### WORK TO COMPLETE:
Look through the data below for the string "computer", and copy every line where it turns up.

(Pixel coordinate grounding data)
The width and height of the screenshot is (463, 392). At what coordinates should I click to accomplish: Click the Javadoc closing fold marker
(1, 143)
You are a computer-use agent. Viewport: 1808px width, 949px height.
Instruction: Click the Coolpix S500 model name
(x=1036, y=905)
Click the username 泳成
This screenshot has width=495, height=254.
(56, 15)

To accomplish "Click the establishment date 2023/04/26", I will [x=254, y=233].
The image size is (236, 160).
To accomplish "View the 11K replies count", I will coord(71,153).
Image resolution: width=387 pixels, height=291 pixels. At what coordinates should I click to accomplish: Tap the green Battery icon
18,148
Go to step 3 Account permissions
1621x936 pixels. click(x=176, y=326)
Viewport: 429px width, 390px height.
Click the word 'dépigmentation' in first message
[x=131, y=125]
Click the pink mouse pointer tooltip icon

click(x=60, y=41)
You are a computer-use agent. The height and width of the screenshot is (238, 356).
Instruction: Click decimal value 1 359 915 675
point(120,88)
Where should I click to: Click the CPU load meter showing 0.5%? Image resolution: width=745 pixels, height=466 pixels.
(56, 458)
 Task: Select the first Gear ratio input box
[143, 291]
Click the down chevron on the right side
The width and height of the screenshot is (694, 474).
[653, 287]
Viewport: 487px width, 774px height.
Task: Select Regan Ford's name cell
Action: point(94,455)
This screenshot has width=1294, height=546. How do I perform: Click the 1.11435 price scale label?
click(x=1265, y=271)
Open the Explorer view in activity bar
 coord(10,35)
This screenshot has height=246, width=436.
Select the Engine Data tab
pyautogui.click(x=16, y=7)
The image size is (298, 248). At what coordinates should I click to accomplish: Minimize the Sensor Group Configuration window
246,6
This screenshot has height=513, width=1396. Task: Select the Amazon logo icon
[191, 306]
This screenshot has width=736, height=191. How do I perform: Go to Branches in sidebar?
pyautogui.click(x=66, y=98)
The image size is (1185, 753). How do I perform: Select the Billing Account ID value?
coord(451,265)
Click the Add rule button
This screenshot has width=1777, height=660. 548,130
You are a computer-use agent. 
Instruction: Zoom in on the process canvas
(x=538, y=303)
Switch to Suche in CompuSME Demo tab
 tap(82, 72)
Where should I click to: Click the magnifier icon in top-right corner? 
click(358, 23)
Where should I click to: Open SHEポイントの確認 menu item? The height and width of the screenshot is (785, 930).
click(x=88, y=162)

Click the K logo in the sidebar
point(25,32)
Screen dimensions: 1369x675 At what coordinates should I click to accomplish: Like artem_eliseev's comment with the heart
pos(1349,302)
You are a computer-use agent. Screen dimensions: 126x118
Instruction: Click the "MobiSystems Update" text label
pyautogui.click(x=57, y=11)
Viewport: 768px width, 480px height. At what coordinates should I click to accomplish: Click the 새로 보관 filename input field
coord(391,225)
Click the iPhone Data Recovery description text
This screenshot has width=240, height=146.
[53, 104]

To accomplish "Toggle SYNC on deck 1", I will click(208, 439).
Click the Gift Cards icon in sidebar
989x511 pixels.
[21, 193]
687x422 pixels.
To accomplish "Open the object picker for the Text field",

### YOUR SOLUTION:
You are a computer-use agent. Viewport: 1808px width, 949px height.
You are a computer-use agent. The height and width of the screenshot is (238, 356).
You are a computer-use agent. 
You are a computer-use agent. Screen dimensions: 126x118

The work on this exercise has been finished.